The Philippines is testing transition credits, a forward-looking carbon mechanism that monetizes avoided future emissions to finance replacing coal plant equipment with renewable energy. The pilot at the 270 MW South Luzon plant in Calaca, built by ACEN, aims to show whether the concept can accelerate coal retirements and attract private capital. Supporters cite potential to mobilize billions across the Asia-Pacific; critics warn of repeating past carbon-market integrity failures unless strict verification and community protections are enforced.
Philippines Pilots 'Transition Credits' to Fund Coal-to-Renewables Shift — Calaca Test Case

CALACA, Philippines — The Philippines is piloting a new type of carbon instrument called transition credits to encourage early retirements of coal-fired power plants by turning avoided future emissions into funds for on-site renewable energy replacements.
How Transition Credits Work
A traditional carbon credit represents one metric ton of carbon dioxide removed or not emitted today. Transition credits are forward-looking: they assign value to emissions that would be avoided in the future if a coal plant is retired earlier than planned. Proceeds from selling those credits would finance the replacement of fossil-fuel equipment with renewable energy systems at the same sites, helping maintain electricity supply while cutting emissions.
Pilot Project — Calaca’s South Luzon Plant
The pilot is centered on the 270-megawatt South Luzon Thermal Energy Corp. coal plant in Calaca City, south of Manila. Built about a decade ago by ACEN Corp., the energy unit of Ayala Corp., the facility is slated for retirement by 2040 under ACEN’s pledge; transition credits aim to accelerate that timeline and create a replicable model for other assets.
“If it works, there will be a playbook for coal asset owners and their energy transitions,” said Irene Maranan of ACEN.
Support, Estimates and Potential Scale
The concept was developed by The Rockefeller Foundation and has drawn backing from major corporate players, including Japan’s Mitsubishi Corp. Institute estimates suggest a transition credit could be valued in a range roughly between $11 and $52, depending on assumptions. Proponents say about 60 coal plants across the Asia-Pacific could qualify for transition credits, potentially attracting an estimated $110 billion of public and private capital by 2030 if the approach proves credible and scalable.
“We want to do dozens of projects to drive real impact,” said Joseph Curtin of The Rockefeller Foundation. “But to have any credibility, we need to do one project and we need to use that to learn and evolve.”

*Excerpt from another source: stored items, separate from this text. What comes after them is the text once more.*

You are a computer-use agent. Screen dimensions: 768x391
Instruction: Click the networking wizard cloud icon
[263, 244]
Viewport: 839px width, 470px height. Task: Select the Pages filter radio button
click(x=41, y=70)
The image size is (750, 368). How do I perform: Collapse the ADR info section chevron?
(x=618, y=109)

Criticism and Integrity Concerns
Critics argue transition credits risk repeating the carbon market’s troubled history. Global offset programs have faced accusations of greenwashing, faulty accounting, carbon leakage, weak local benefits and, in some cases, human rights concerns. Activists and analysts warn that without strict rules, independent verification and community protections, transition credits could fall short of promises.

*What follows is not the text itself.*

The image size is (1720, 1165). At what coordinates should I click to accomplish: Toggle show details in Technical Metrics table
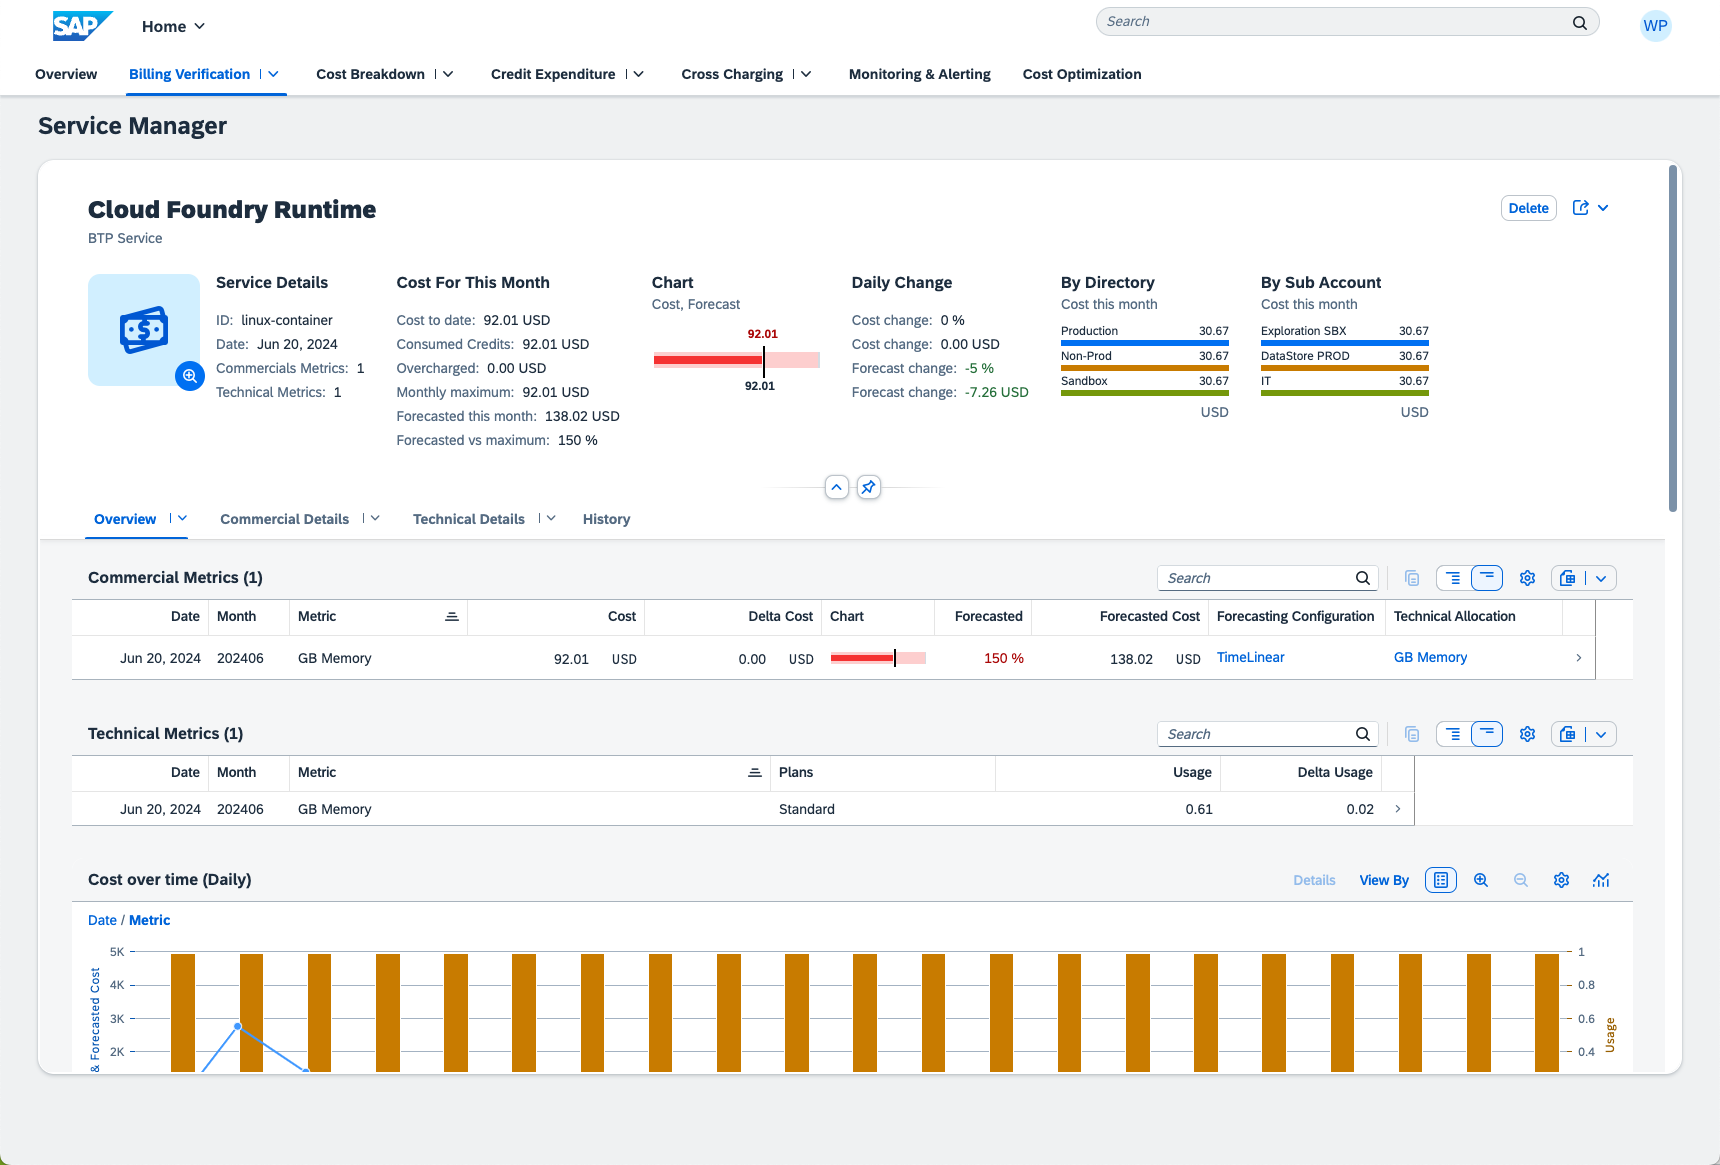pyautogui.click(x=1453, y=734)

Elle Bartolome of the Philippine Movement for Climate Justice protested offsets at COP30 and cautioned that projects must guarantee community benefits and reparations where harms occurred. Patrick McCully of Reclaim Finance described the approach as potentially “old wine in a new bottle,” urging direct investment in renewables instead of relying on new credit mechanisms unless core integrity problems are resolved.
Regional Context
Southeast Asia is a major coal consumer—third after India and China—and regional electricity demand is projected to rise substantially in the coming decades. The United Nations’ COP30 summit failed to produce a global roadmap for phasing out fossil fuels, underscoring the political difficulty of accelerating coal retirements even as climate scientists warn the world is on track to exceed the 1.5 °C target.
What To Watch
Key indicators of the pilot’s success will include transparent, conservative emissions accounting, independent third-party verification, measurable benefits for affected local communities, and a clear finance plan demonstrating how credits translate to renewable installations without creating loopholes for continued fossil-fuel use.
The Calaca pilot will be closely watched as a potential blueprint for other coal-to-renewables transitions across the Asia-Pacific, but its credibility will hinge on rigorous governance and demonstrable results.